(Beginning of Information given)
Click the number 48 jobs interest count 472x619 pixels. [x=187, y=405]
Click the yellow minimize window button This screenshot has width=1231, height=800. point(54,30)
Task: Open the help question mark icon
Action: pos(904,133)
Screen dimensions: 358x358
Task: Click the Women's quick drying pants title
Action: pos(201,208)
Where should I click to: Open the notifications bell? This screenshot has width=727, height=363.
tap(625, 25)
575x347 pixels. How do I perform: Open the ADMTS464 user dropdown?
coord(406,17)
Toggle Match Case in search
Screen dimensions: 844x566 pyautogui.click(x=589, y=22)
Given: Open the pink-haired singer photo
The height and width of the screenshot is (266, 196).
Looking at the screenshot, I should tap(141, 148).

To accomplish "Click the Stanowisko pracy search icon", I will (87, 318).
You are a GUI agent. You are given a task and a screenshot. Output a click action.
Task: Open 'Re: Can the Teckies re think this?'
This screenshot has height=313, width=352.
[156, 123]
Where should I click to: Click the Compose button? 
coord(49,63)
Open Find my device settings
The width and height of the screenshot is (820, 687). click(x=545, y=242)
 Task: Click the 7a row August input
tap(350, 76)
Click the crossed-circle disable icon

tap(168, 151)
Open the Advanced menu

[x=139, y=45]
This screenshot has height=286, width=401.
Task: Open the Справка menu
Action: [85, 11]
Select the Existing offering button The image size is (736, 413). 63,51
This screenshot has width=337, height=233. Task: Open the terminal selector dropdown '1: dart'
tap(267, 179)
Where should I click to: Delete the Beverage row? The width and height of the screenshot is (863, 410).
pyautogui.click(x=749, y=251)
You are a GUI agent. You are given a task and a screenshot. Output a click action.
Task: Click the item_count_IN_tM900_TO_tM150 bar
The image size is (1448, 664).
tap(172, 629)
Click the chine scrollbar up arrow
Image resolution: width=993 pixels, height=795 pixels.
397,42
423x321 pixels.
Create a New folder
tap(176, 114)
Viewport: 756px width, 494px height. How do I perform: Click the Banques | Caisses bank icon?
(End of Information given)
- **Assignment**:
Please reproduce the line containing "The image size is (1448, 664)." and each line after it to the end of the listing, exactly, with nothing added or left out.

- **Answer to this problem**:
The image size is (1448, 664).
tap(172, 629)
Click the chine scrollbar up arrow
Image resolution: width=993 pixels, height=795 pixels.
397,42
423x321 pixels.
Create a New folder
tap(176, 114)
Viewport: 756px width, 494px height. How do I perform: Click the Banques | Caisses bank icon?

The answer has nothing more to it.